Analysis of the Time Complexity of Expansion

If the hash table is expanded for every data insertion, this is extremely inefficient
Limit the number of expansions:
- Increase the size of the hash table whenever the number of data items doubles
- The time needed for the insertion of n data items (n=2^x) is
  2 + 4 + 8 + ... + n/2 + n < 2n = O(n)
- The time complexity per data item is O(n)/n = O(1)

(simple example of amortized analysis)

Evaluation of Hashing

Advantages:

Search/insertion/deletion are possible in (average) constant time
Reasonably good actual performance
No need for keys to be numeric or ordered
Wide field of application

Problems:

Sorting needs to be done separately
(Ruby Hashes store insertion order, but not key order)

• • • •

What you need to do:
- a) In the notes on hashing, when is the size of the hash table increased?
- b) Continue the notes on hashing from the point where they stop.

• • • •

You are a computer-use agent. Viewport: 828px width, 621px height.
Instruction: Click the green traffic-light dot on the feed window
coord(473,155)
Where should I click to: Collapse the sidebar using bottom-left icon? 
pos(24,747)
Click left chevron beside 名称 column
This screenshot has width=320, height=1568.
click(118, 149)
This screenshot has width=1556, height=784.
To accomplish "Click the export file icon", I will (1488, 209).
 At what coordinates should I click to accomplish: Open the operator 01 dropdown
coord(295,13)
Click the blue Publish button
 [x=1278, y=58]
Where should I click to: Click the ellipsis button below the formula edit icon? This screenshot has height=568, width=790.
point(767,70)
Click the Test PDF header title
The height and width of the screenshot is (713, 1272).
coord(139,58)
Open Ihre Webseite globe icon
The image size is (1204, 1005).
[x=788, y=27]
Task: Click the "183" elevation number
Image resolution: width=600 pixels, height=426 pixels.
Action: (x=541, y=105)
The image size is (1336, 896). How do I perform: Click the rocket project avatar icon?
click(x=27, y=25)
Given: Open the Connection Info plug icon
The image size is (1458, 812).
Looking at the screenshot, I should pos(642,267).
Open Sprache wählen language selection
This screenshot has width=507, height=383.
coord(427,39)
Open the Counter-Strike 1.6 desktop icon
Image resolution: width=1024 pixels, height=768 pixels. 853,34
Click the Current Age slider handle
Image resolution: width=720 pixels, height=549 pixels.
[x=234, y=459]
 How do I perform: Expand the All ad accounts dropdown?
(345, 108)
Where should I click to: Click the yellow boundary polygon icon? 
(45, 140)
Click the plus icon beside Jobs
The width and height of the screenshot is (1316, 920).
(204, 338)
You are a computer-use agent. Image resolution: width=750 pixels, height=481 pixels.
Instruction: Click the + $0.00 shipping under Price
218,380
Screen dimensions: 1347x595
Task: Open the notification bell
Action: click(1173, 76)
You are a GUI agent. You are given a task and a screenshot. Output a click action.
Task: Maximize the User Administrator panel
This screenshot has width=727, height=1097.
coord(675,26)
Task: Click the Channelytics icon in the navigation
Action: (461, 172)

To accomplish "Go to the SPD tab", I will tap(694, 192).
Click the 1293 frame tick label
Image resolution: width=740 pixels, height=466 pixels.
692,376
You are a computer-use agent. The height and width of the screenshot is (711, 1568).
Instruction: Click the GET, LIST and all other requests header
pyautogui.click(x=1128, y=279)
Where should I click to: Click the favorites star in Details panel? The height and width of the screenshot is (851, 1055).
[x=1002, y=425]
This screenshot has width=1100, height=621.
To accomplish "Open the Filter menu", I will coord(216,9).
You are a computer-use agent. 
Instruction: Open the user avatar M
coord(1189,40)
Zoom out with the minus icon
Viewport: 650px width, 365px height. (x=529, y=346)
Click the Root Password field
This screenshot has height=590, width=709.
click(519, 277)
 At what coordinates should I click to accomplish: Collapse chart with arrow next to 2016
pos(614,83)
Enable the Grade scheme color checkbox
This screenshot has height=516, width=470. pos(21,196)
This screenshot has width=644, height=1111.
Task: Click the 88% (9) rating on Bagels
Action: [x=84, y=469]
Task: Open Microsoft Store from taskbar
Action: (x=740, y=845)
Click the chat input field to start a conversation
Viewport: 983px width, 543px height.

• • • •

Responses for each task:
- a) Whenever the number of data items doubles.

- b)
Proximity/similarity search is impossible
Expansion/shrinking requires time (possible operation interrupt)

Comparison of Dictionary Implementations

Implementation	Search	Insertion	Deletion	Sorting
Sorted array	`O`(log `n`)	`O`(`n`)	`O`(`n`)	`O`(`n`)
Unordered array/linked list	`O`(`n`)	`O`(1)	`O`(`n`)	`O`(`n` log `n`)
Balanced tree	`O`(log `n`)	`O`(log `n`)	`O`(log `n`)	`O`(`n`)
Hash table	`O`(1)	`O`(1)	`O`(1)	`O`(`n` log `n`)

The Ruby `Hash` Class

(Perl: hash; Java: HashMap; Python: dict)

Because dictionary ADTs are often implemented using hashing,
in many programming languages, dictionaries are are called hash
Creation: my_hash = {} or my_hash = Hash.new
Initialization: months = {'January' => 31, 'February' => 28, 'March' => 31, ... }
Insertion/replacement: months['February'] = 29
Lookup: this_month_length = months[this_month]
Hash in Ruby has more functionality than in other programming languages (presentation)

Implementation of Hashing in Ruby

Source: st.c
Used chaining until recently
(originally by Peter Moore, University of California Berkeley (1989))
On Nov. 7, 2016 replaced by open addressing (by Vladimir Makarov, with help from Yura Sokolov)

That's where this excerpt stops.